Adrien : Notre appli n’est pas LA solution : elle apporte une réponse à une partie de la problématique. Il s’agit d’encourager les personnes à faire un potager en se débarrassant des produits qui peuvent détruire les sols. On a besoin de cette diversité pour vivre et pour éviter que certaines espèces ne soient menacées. En somme, il s’agit plutôt d’encourager un nouveau mode d’agriculture, bénéficier de quelque chose de local et favoriser la décentralisation pour se reconnecter avec la nature et le vivant.
Emilio : Exactement, ce sont des solutions qui s’inscrivent dans la transition écologique. Mais il en existe beaucoup et tout dépend de l’ampleur qu’elles prennent. Le principe de MyGarden est d’accompagner les gens dans la gestion de leur potager. Si on dit aux gens de manger plus sainement et de cultiver chez eux, on consomme moins de fruits et légumes industriels et cela permettrait d’avoir moins d’importations et de baisser les émissions de gaz à effet de serre.
Quels sont vos projets pour la suite ? Est-ce que MyGarden va avoir une incidence sur vos ambitions futures et votre projet professionnel ?
Adrien : Évidemment, je vais continuer à développer l’application tant que cela me plaît. Si un jour j’ai envie d’arrêter, je le ferai, mais pour le moment ce n’est pas d’actualité. En ce qui concerne la suite de mes études, j’aimerais travailler sur la cybersécurité et plus particulièrement sur la sécurité des environnements numériques. Je ne suis pas sûr que l’application entre en ligne de mire avec la cybersécurité, mais c’est un projet à part qui est une plus-value.
Emilio : Pour ma part, en termes d’orientation, à l’heure actuelle je ne sais pas encore quel métier je veux exercer plus tard. Je ne me ferme pas de portes, j’essaye de m’intéresser à beaucoup de choses différentes, et je verrai bien où ça me mène.
Concernant MyGarden je suis en adéquation avec Adrien, si cela m’intéresse toujours et que cela avance bien, je continuerai l’aventure avec plaisir. Il ne faut pas oublier qu’il s’agit d’un projet Open Source et que tout le monde peut apporter sa pierre à l’édifice. Puis, l’application peut très bien être rachetée et reprise par quelqu’un pour prendre la relève.

Extraits de données:
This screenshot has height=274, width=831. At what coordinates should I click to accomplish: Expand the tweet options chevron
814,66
---
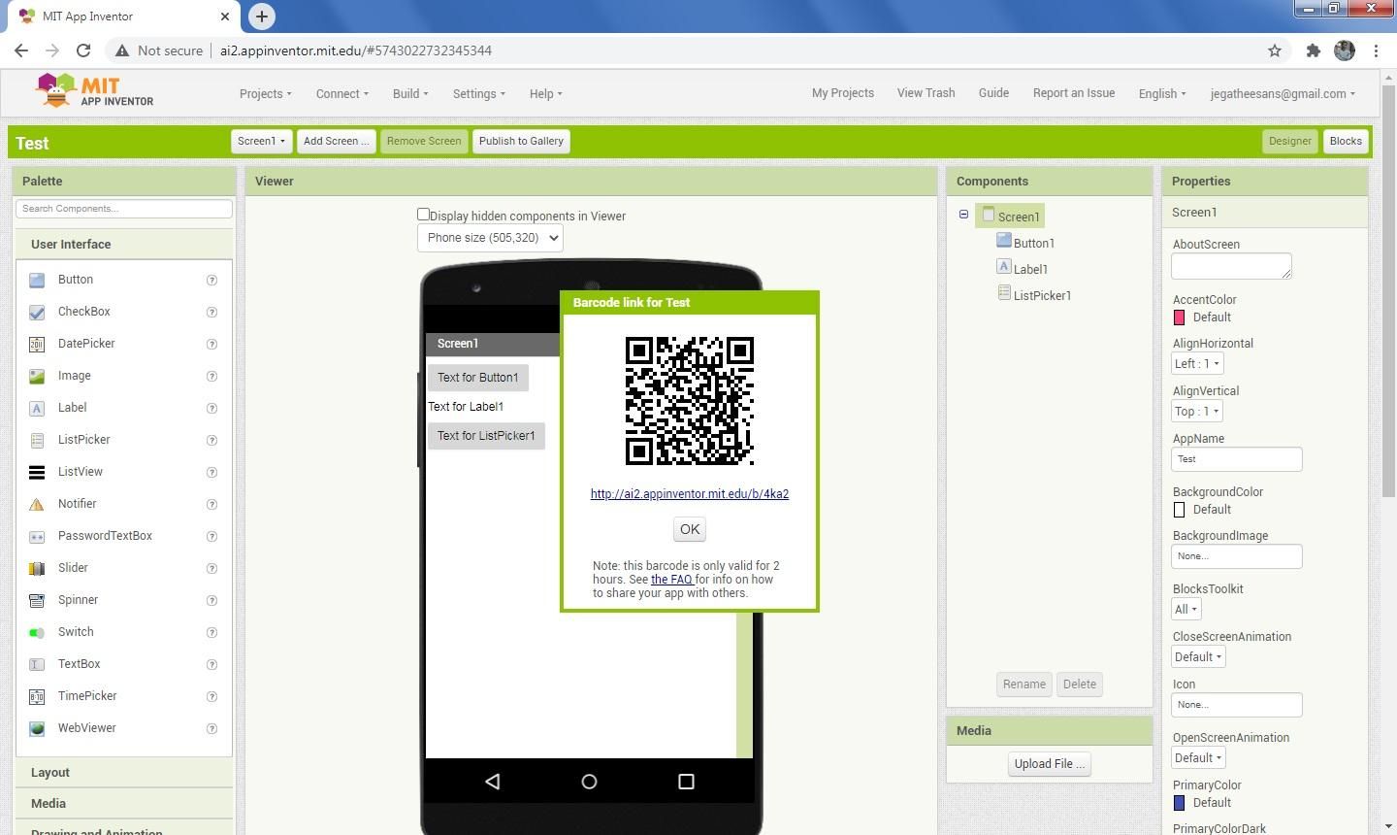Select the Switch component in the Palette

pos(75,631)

Consignes:
a: D'après le texte source, dans quel domaine Adrien souhaite-t-il travailler pour la suite de ses études ?
b: Selon le texte source, pourquoi le fait de cultiver chez soi permettrait-il de baisser les émissions de gaz à effet de serre ?
c: Recopiez le passage du texte source commençant par "Emilio : Pour" et allant jusqu'à "prendre la relève.", en substituant "volontiers" à "avec plaisir".
Ces données n'ont aucun lien avec le texte source.

Réponses par consigne:
a: La cybersécurité, plus particulièrement la sécurité des environnements numériques.

b: Cultiver chez soi réduit la consommation de fruits et légumes industriels. Cela permettrait d'avoir moins d'importations, et donc de baisser les émissions de gaz à effet de serre.

c:
Emilio : Pour ma part, en termes d’orientation, à l’heure actuelle je ne sais pas encore quel métier je veux exercer plus tard. Je ne me ferme pas de portes, j’essaye de m’intéresser à beaucoup de choses différentes, et je verrai bien où ça me mène.
Concernant MyGarden je suis en adéquation avec Adrien, si cela m’intéresse toujours et que cela avance bien, je continuerai l’aventure volontiers. Il ne faut pas oublier qu’il s’agit d’un projet Open Source et que tout le monde peut apporter sa pierre à l’édifice. Puis, l’application peut très bien être rachetée et reprise par quelqu’un pour prendre la relève.